## [Problem statement]
Repeat the lines below word for word.

•••••

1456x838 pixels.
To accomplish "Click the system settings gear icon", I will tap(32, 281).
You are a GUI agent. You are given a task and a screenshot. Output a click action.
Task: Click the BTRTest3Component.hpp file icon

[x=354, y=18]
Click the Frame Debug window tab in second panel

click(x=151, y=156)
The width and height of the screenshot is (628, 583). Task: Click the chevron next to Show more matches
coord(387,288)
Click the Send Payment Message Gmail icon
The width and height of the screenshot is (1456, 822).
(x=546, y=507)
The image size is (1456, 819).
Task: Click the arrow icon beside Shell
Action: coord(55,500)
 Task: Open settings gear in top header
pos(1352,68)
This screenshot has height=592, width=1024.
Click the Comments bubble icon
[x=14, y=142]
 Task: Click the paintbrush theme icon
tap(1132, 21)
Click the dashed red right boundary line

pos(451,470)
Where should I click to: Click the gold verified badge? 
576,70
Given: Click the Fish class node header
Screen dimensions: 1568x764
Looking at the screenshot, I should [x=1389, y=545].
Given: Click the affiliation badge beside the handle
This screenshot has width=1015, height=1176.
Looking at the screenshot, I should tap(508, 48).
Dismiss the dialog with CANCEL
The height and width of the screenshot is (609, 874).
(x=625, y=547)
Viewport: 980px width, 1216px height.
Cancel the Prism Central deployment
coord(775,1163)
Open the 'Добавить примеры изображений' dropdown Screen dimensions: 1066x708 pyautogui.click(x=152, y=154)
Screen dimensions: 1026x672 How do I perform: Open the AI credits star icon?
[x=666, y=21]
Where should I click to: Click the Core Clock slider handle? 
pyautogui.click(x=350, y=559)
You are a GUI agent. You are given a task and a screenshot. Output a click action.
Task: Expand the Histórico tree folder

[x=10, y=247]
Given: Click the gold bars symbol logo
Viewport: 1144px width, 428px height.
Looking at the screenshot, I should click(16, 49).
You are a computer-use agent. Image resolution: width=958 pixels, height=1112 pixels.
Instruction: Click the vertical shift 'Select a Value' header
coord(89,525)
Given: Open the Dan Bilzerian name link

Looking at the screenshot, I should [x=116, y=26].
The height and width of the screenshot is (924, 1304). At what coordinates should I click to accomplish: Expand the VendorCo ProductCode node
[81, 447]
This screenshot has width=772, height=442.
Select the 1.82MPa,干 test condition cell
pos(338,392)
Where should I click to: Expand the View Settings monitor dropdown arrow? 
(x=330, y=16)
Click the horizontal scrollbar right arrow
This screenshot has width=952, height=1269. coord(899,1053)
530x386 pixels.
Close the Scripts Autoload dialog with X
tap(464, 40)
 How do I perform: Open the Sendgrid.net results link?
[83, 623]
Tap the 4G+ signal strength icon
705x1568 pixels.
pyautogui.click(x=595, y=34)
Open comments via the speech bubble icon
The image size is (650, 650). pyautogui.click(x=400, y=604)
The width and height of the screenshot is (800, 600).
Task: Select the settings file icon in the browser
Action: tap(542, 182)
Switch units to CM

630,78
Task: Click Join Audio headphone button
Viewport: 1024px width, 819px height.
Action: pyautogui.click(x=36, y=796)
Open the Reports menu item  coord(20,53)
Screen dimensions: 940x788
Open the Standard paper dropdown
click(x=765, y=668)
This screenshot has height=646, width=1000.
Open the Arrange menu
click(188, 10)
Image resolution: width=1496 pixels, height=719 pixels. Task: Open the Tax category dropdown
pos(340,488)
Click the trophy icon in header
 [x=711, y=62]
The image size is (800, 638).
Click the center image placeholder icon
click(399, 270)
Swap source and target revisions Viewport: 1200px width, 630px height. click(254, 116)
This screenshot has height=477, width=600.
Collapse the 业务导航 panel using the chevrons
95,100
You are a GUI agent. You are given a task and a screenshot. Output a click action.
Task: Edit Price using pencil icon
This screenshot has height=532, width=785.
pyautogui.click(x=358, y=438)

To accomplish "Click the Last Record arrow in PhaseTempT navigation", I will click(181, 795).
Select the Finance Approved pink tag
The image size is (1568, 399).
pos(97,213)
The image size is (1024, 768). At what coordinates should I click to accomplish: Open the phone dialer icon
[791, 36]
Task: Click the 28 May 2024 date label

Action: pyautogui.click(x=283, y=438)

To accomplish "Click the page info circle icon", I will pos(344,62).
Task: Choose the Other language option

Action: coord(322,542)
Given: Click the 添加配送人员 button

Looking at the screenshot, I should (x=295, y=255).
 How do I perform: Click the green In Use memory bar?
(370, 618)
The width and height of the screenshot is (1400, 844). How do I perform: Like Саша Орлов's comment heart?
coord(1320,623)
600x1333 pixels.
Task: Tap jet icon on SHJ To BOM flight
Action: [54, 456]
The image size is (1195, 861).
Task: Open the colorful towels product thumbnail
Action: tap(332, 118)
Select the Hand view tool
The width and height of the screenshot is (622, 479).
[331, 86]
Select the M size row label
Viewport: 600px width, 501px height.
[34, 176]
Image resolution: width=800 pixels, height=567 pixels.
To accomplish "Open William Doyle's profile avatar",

•••••

## [Reply to the task]
1456x838 pixels.
To accomplish "Click the system settings gear icon", I will tap(32, 281).
You are a GUI agent. You are given a task and a screenshot. Output a click action.
Task: Click the BTRTest3Component.hpp file icon

[x=354, y=18]
Click the Frame Debug window tab in second panel

click(x=151, y=156)
The width and height of the screenshot is (628, 583). Task: Click the chevron next to Show more matches
coord(387,288)
Click the Send Payment Message Gmail icon
The width and height of the screenshot is (1456, 822).
(x=546, y=507)
The image size is (1456, 819).
Task: Click the arrow icon beside Shell
Action: coord(55,500)
 Task: Open settings gear in top header
pos(1352,68)
This screenshot has height=592, width=1024.
Click the Comments bubble icon
[x=14, y=142]
 Task: Click the paintbrush theme icon
tap(1132, 21)
Click the dashed red right boundary line

pos(451,470)
Where should I click to: Click the gold verified badge? 
576,70
Given: Click the Fish class node header
Screen dimensions: 1568x764
Looking at the screenshot, I should [x=1389, y=545].
Given: Click the affiliation badge beside the handle
This screenshot has width=1015, height=1176.
Looking at the screenshot, I should tap(508, 48).
Dismiss the dialog with CANCEL
The height and width of the screenshot is (609, 874).
(x=625, y=547)
Viewport: 980px width, 1216px height.
Cancel the Prism Central deployment
coord(775,1163)
Open the 'Добавить примеры изображений' dropdown Screen dimensions: 1066x708 pyautogui.click(x=152, y=154)
Screen dimensions: 1026x672 How do I perform: Open the AI credits star icon?
[x=666, y=21]
Where should I click to: Click the Core Clock slider handle? 
pyautogui.click(x=350, y=559)
You are a GUI agent. You are given a task and a screenshot. Output a click action.
Task: Expand the Histórico tree folder

[x=10, y=247]
Given: Click the gold bars symbol logo
Viewport: 1144px width, 428px height.
Looking at the screenshot, I should click(16, 49).
You are a computer-use agent. Image resolution: width=958 pixels, height=1112 pixels.
Instruction: Click the vertical shift 'Select a Value' header
coord(89,525)
Given: Open the Dan Bilzerian name link

Looking at the screenshot, I should [x=116, y=26].
The height and width of the screenshot is (924, 1304). At what coordinates should I click to accomplish: Expand the VendorCo ProductCode node
[81, 447]
This screenshot has width=772, height=442.
Select the 1.82MPa,干 test condition cell
pos(338,392)
Where should I click to: Expand the View Settings monitor dropdown arrow? 
(x=330, y=16)
Click the horizontal scrollbar right arrow
This screenshot has width=952, height=1269. coord(899,1053)
530x386 pixels.
Close the Scripts Autoload dialog with X
tap(464, 40)
 How do I perform: Open the Sendgrid.net results link?
[83, 623]
Tap the 4G+ signal strength icon
705x1568 pixels.
pyautogui.click(x=595, y=34)
Open comments via the speech bubble icon
The image size is (650, 650). pyautogui.click(x=400, y=604)
The width and height of the screenshot is (800, 600).
Task: Select the settings file icon in the browser
Action: tap(542, 182)
Switch units to CM

630,78
Task: Click Join Audio headphone button
Viewport: 1024px width, 819px height.
Action: pyautogui.click(x=36, y=796)
Open the Reports menu item  coord(20,53)
Screen dimensions: 940x788
Open the Standard paper dropdown
click(x=765, y=668)
This screenshot has height=646, width=1000.
Open the Arrange menu
click(188, 10)
Image resolution: width=1496 pixels, height=719 pixels. Task: Open the Tax category dropdown
pos(340,488)
Click the trophy icon in header
 [x=711, y=62]
The image size is (800, 638).
Click the center image placeholder icon
click(399, 270)
Swap source and target revisions Viewport: 1200px width, 630px height. click(254, 116)
This screenshot has height=477, width=600.
Collapse the 业务导航 panel using the chevrons
95,100
You are a GUI agent. You are given a task and a screenshot. Output a click action.
Task: Edit Price using pencil icon
This screenshot has height=532, width=785.
pyautogui.click(x=358, y=438)

To accomplish "Click the Last Record arrow in PhaseTempT navigation", I will click(181, 795).
Select the Finance Approved pink tag
The image size is (1568, 399).
pos(97,213)
The image size is (1024, 768). At what coordinates should I click to accomplish: Open the phone dialer icon
[791, 36]
Task: Click the 28 May 2024 date label

Action: pyautogui.click(x=283, y=438)

To accomplish "Click the page info circle icon", I will pos(344,62).
Task: Choose the Other language option

Action: coord(322,542)
Given: Click the 添加配送人员 button

Looking at the screenshot, I should (x=295, y=255).
 How do I perform: Click the green In Use memory bar?
(370, 618)
The width and height of the screenshot is (1400, 844). How do I perform: Like Саша Орлов's comment heart?
coord(1320,623)
600x1333 pixels.
Task: Tap jet icon on SHJ To BOM flight
Action: [54, 456]
The image size is (1195, 861).
Task: Open the colorful towels product thumbnail
Action: tap(332, 118)
Select the Hand view tool
The width and height of the screenshot is (622, 479).
[331, 86]
Select the M size row label
Viewport: 600px width, 501px height.
[34, 176]
Image resolution: width=800 pixels, height=567 pixels.
To accomplish "Open William Doyle's profile avatar",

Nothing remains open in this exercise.